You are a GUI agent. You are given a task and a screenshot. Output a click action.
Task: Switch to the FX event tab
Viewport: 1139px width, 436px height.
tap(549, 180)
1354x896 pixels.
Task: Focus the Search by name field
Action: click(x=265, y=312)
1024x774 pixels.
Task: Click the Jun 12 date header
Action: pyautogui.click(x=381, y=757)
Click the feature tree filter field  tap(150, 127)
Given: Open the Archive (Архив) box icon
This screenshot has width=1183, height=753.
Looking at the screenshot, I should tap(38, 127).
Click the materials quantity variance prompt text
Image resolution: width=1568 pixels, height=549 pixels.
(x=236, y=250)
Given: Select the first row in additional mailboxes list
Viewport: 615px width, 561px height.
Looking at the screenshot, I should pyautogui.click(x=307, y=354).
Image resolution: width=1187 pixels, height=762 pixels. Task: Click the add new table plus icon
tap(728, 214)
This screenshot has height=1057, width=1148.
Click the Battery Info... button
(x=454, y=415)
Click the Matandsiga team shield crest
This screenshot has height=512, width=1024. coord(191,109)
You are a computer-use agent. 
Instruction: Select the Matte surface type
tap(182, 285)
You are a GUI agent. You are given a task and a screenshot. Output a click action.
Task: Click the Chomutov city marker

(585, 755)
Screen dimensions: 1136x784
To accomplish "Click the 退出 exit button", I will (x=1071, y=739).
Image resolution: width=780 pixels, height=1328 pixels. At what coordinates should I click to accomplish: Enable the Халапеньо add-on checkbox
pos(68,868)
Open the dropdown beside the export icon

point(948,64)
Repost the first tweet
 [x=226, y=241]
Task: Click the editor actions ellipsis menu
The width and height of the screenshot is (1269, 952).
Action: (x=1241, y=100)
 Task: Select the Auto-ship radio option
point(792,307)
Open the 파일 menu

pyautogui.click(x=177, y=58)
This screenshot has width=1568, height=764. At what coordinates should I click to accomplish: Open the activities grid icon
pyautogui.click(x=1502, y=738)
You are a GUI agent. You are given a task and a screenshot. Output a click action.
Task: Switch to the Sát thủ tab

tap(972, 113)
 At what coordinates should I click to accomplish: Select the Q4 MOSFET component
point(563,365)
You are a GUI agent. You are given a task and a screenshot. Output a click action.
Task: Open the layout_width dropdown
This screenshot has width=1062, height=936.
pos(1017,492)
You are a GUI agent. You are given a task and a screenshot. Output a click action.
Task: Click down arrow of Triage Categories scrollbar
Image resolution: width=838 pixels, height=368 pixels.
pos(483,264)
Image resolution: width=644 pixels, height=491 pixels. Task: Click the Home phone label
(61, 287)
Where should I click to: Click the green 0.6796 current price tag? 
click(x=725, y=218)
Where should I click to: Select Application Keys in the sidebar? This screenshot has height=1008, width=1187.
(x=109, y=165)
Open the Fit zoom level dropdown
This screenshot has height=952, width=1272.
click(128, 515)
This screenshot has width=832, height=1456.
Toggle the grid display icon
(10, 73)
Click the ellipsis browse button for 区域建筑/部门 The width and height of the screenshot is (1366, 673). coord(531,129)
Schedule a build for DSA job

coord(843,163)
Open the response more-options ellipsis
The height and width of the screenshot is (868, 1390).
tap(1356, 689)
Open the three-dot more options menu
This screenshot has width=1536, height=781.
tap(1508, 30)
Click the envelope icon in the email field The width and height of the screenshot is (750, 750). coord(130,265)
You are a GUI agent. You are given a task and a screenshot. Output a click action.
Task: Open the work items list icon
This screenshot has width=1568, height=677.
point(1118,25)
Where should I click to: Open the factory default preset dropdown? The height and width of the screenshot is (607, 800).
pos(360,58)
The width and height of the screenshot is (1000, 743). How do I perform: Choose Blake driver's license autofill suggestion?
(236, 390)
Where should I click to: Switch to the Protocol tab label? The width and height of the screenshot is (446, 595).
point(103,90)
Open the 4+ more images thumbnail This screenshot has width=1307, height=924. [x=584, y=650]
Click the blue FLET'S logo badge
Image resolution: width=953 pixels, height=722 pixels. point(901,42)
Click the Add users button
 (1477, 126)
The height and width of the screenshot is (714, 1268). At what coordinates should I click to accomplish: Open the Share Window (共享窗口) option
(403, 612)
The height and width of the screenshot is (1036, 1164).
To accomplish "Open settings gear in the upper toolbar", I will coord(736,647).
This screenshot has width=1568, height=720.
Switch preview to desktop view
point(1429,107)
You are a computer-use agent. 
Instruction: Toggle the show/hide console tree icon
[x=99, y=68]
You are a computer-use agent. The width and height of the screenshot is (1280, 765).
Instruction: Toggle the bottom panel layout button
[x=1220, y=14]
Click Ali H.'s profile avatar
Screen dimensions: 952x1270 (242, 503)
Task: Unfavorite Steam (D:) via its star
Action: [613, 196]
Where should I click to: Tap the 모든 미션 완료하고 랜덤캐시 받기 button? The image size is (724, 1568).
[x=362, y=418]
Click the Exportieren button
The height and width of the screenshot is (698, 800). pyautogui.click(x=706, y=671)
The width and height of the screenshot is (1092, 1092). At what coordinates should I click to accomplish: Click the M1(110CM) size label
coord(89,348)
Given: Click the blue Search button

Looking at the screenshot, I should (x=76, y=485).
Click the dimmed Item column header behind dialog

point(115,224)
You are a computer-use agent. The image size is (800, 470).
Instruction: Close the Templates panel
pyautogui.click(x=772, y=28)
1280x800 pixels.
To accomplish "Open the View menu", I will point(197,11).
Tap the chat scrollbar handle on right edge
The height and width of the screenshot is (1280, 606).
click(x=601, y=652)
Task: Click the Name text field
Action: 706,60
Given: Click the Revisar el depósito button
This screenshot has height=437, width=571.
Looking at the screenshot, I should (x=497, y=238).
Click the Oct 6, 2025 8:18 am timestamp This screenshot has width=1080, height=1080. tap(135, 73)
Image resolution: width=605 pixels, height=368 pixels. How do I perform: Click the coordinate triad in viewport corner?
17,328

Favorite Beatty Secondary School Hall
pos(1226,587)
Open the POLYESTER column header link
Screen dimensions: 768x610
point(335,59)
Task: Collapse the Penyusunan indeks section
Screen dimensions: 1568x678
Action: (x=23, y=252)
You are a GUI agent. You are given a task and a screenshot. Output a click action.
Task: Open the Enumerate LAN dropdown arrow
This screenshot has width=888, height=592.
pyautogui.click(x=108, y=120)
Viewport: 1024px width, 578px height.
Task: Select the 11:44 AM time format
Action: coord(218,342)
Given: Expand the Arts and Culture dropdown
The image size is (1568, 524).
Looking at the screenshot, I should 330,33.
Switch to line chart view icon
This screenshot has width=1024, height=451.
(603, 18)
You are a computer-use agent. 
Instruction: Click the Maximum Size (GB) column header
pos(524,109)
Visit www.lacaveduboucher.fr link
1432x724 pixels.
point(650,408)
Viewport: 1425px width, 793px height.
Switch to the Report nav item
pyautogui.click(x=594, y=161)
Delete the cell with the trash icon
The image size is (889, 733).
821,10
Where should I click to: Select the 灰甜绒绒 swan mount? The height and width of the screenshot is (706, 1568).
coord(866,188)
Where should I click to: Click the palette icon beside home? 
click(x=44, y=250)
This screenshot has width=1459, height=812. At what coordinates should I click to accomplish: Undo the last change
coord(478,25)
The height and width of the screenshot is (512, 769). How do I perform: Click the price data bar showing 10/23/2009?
------------------------
Jouw opdracht:
Geef alsjeblieft alles vanaf het begin van de records tot en met de regel met "Click the feature" woordelijk weer.

Volledig antwoord:
You are a GUI agent. You are given a task and a screenshot. Output a click action.
Task: Switch to the FX event tab
Viewport: 1139px width, 436px height.
tap(549, 180)
1354x896 pixels.
Task: Focus the Search by name field
Action: click(x=265, y=312)
1024x774 pixels.
Task: Click the Jun 12 date header
Action: pyautogui.click(x=381, y=757)
Click the feature tree filter field  tap(150, 127)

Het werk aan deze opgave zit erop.